What you have to do —
Reproduce all of the data below line for line, without changing a single character.

Provided entries —

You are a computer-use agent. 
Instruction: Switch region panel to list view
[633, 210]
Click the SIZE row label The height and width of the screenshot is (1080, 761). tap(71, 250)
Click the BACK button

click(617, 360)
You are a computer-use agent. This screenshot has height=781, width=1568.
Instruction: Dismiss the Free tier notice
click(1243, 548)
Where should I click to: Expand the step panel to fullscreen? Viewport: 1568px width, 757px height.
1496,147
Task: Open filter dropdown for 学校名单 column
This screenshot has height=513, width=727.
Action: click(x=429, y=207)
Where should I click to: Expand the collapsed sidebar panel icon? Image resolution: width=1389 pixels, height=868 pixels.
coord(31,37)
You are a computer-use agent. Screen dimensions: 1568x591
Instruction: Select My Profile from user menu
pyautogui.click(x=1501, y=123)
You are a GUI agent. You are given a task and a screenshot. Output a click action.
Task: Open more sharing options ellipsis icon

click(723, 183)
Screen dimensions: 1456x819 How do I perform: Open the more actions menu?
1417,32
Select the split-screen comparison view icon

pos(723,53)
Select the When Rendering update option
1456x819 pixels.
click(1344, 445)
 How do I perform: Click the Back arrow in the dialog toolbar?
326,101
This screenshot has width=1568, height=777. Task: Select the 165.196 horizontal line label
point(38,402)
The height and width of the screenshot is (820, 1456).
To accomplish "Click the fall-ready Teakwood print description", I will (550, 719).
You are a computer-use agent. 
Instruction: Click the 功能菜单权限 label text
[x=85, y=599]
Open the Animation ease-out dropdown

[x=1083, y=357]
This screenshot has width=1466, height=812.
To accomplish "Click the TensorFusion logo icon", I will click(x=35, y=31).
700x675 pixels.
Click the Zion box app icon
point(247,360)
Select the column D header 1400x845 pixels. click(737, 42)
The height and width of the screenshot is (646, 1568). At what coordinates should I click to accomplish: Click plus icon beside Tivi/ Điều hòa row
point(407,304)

Answer to the exercise —
You are a computer-use agent. 
Instruction: Switch region panel to list view
[633, 210]
Click the SIZE row label The height and width of the screenshot is (1080, 761). tap(71, 250)
Click the BACK button

click(617, 360)
You are a computer-use agent. This screenshot has height=781, width=1568.
Instruction: Dismiss the Free tier notice
click(1243, 548)
Where should I click to: Expand the step panel to fullscreen? Viewport: 1568px width, 757px height.
1496,147
Task: Open filter dropdown for 学校名单 column
This screenshot has height=513, width=727.
Action: click(x=429, y=207)
Where should I click to: Expand the collapsed sidebar panel icon? Image resolution: width=1389 pixels, height=868 pixels.
coord(31,37)
You are a computer-use agent. Screen dimensions: 1568x591
Instruction: Select My Profile from user menu
pyautogui.click(x=1501, y=123)
You are a GUI agent. You are given a task and a screenshot. Output a click action.
Task: Open more sharing options ellipsis icon

click(723, 183)
Screen dimensions: 1456x819 How do I perform: Open the more actions menu?
1417,32
Select the split-screen comparison view icon

pos(723,53)
Select the When Rendering update option
1456x819 pixels.
click(1344, 445)
 How do I perform: Click the Back arrow in the dialog toolbar?
326,101
This screenshot has width=1568, height=777. Task: Select the 165.196 horizontal line label
point(38,402)
The height and width of the screenshot is (820, 1456).
To accomplish "Click the fall-ready Teakwood print description", I will (550, 719).
You are a computer-use agent. 
Instruction: Click the 功能菜单权限 label text
[x=85, y=599]
Open the Animation ease-out dropdown

[x=1083, y=357]
This screenshot has width=1466, height=812.
To accomplish "Click the TensorFusion logo icon", I will click(x=35, y=31).
700x675 pixels.
Click the Zion box app icon
point(247,360)
Select the column D header 1400x845 pixels. click(737, 42)
The height and width of the screenshot is (646, 1568). At what coordinates should I click to accomplish: Click plus icon beside Tivi/ Điều hòa row
point(407,304)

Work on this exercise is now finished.